Zona de Strikes: JC Ramírez seguro va a reaccionar

JC Ramírez tendrá que pasar un nuevo proceso de rehabilitación para afinar su puntería, aunque ya ha probado que no tiene dolor y ha subido la velocidad

Jonathan Loáisiga

Edgard Rodríguez C.

A la energía y potencia generada por un marco físico enorme, JC Ramírez le había agregado la sabiduría que el tiempo proporciona. Así que cuando los Angelinos decidieron que sería un abridor en el 2017, pareció la decisión perfecta para el veloz tirador nicaragüense.

Ramírez había sido un lanzador nómada. Había pasado los anteriores ocho años en cinco organizaciones. Y mientras todas esperaban que explotara su potencial, al final les ganaba la impaciencia y el nica volvía a quedar en el aire, pero los Angelinos vieron más allá y lo adquirieron.

“No sé por qué no te has establecido considerando el talento que tienes, pero aquí te vamos a ayudar”, le indicó al recibirlo el mánager de Anaheim, Mike Scioscia. Y así fue. JC cerró el 2016 con 2-1 y 2.91 tras 43 juegos y 46.1 entradas con los Angelinos, luego de llegar desde los Rojos.

Ramírez trabajó fuertemente en la pausa de la temporada, agregó una curva a su repertorio y afinó sus habituales recta y slider. Pero en medio de su campaña más prometedora, con 11 victorias y 147.1 innings lanzados, el brazo le flaqueó y salió de circulación tras el Juego de Estrellas.

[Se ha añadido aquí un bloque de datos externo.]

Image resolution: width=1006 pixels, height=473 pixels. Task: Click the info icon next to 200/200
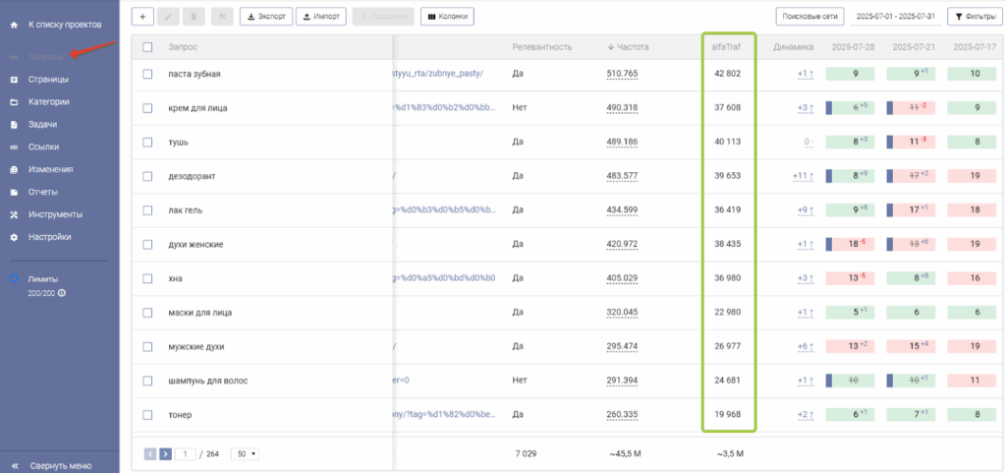(x=62, y=293)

¿El cambio fue perjudicial? La rutina de un abridor es diferente a la del relevista. La carga de trabajo es mayor. En ese 2017, Ramírez había lanzado más episodios que en toda su carrera en las Mayores cuando se dio la lesión, que lo llevó a una cirugía Tommy John y a un reposo bastante prolongado.

A JC no lo afectó el cambio. Lo afectó el trabajo que ha realizado a través de sus años en el beisbol, aumentado tras la variante. Fue firmado en 2006 por Seattle y ha lanzado muchísimo. Pero además las lesiones ocurren en cualquier momento y solo queda volver a levantarse e intentarlo de nuevo.

Eso es lo que le toca una vez más a JC, cuyo proceso de recuperación no ha ida al ritmo que se previó. En sus cuatro salidas de rehabilitación ha mejorado su velocidad y no hay reporte de dolor, pero el comando de sus envíos no se recuperado y eso ha frenado el proceso. Tiene 17 carreras en 17 entradas.

Por fortuna, Ramírez ha sido un atleta luchador que no se arruga ante la adversidad. En más de una ocasión estuvo en el aire, sin equipo y si continúa en el beisbol al más alto nivel, es porque su organización considera que puede ser muy útil, aunque habrá que esperar un mes para ver qué sucede.

Los registros indican que la operación Tommy John tiene un 83 por ciento de éxito. Los lanzadores vuelven a tirar mejor o como lo hacían antes de la lesión. Así que se podría indicar que el procedimiento fue exitoso. Lo que falta es afinar el control y eso suele tomar un tiempo, que ojalá no sea extenso.

Pero de que volverá por sus fueros, al menos yo lo creo.